= Miguel de Bragança, Duke of Lafões =

Portuguese aristocrat (1699–1724)

Dom Michael of Braganza (Miguel de Bragança) was a Portuguese infante, illegitimate son of King Pedro II of Portugal and of the French lady Anne Armande Pastre de Verger (sometimes called du Vergé). Miguel was legitimated by his half-brother, King John V of Portugal, who demanded he should be regarded as his brother.

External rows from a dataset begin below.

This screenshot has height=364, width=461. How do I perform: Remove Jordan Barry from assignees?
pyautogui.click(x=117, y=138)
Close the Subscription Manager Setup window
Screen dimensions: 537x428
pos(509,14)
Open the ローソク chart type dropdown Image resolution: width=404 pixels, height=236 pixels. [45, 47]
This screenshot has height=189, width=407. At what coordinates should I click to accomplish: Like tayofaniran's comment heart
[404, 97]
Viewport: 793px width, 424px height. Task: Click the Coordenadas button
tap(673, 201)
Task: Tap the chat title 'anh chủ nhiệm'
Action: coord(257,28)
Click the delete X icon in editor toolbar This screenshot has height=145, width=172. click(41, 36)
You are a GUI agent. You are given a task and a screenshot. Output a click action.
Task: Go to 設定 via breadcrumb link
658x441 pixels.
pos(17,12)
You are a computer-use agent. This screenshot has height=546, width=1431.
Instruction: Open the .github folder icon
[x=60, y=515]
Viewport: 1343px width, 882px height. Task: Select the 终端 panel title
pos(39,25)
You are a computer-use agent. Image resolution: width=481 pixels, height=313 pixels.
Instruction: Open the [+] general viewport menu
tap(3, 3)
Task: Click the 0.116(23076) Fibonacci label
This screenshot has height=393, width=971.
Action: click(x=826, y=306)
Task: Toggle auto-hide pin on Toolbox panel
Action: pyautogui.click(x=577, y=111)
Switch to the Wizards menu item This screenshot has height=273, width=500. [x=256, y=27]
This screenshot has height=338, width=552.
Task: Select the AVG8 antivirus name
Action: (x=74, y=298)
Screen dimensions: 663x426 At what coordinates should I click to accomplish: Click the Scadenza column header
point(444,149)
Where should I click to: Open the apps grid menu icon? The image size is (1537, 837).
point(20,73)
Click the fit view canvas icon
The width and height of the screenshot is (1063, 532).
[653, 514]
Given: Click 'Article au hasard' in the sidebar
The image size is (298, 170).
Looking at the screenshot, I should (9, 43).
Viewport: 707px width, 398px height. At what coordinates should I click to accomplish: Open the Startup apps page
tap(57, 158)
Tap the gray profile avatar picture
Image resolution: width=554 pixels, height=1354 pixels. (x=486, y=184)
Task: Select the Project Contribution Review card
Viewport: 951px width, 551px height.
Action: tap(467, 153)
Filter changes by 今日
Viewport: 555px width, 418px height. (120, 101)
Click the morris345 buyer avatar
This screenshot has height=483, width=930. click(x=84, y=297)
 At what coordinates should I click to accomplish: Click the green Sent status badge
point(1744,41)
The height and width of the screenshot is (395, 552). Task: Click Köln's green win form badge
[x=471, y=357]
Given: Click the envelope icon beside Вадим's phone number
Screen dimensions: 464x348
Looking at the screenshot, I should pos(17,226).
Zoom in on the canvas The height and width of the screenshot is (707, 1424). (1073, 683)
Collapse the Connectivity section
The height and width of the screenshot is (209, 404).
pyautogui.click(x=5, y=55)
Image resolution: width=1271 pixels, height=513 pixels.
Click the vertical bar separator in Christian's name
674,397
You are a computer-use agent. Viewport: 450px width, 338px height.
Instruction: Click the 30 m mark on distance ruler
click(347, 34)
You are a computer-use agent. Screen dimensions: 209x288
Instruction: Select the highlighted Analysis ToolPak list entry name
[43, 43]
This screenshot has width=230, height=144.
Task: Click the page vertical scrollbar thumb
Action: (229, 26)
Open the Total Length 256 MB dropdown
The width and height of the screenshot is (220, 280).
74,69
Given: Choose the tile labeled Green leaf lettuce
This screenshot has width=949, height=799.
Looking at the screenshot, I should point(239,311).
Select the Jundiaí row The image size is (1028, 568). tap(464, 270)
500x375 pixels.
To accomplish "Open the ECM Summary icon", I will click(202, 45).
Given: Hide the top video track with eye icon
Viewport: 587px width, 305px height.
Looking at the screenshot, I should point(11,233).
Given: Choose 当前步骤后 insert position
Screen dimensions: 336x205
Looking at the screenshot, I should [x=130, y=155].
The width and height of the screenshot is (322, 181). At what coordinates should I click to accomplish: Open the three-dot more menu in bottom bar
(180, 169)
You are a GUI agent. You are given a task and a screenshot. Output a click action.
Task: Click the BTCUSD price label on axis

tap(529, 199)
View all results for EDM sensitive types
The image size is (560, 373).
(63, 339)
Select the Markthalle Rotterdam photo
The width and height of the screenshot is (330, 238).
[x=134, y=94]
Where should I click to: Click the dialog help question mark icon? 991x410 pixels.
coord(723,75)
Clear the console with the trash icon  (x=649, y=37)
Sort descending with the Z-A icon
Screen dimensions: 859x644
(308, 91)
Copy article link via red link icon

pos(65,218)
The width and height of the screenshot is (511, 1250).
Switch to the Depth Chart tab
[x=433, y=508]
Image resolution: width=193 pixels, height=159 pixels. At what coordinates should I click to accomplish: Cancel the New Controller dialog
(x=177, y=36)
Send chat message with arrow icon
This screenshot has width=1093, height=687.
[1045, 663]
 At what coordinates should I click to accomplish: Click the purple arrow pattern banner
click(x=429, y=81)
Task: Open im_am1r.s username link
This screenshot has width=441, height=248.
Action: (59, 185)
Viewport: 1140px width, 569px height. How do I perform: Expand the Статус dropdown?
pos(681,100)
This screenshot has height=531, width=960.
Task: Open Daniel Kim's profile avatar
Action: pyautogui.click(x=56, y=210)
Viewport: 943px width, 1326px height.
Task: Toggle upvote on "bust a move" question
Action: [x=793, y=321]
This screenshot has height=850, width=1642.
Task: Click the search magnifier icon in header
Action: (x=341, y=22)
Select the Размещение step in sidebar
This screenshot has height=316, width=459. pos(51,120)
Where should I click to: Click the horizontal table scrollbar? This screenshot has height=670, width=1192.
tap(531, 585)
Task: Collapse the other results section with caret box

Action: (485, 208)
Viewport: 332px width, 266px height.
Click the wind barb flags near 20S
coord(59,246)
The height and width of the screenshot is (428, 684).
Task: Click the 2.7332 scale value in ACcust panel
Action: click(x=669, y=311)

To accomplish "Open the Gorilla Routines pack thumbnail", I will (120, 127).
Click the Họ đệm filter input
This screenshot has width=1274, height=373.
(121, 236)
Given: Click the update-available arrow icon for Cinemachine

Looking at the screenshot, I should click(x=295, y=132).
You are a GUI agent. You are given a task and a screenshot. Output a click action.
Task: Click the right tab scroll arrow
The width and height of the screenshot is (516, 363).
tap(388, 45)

He was born in Lisbon on 15 October 1699, and died by drowning in the Tagus River on 13 January 1724.

==Marriage and descendants==
He married Dona Luísa Casimira de Sousa Nassau e Ligne, Princess of Ligne by her birth, and, through her mother, heiress of a rich and old Portuguese noble family: she was 30th Lady of the House of Sousa, 6th Countess of Miranda do Corvo and honorary Duchess of Lafões.

They had two sons and two daughters.
- Joana Francisca Antónia Perpétua de Bragança (1715-...), married to the 4th Marquess of Cascais, without issue;
- Pedro Henrique de Bragança e Ligne de Sousa Tavares Mascarenhas da Silva (1718–1761), 1st Duke of Lafões, 3rd Marquis of Arronches and 7th Count of Miranda do Corvo. No legitimate issue;
- João Carlos de Bragança e Ligne de Sousa Tavares Mascarenhas da Silva (1719–1806), 2nd Duke of Lafões, 4th Marquis of Arronches and 8th Count of Miranda do Corvo. His issue carried on the House of Lafões;
- Francisca de Bragança (1720–1721).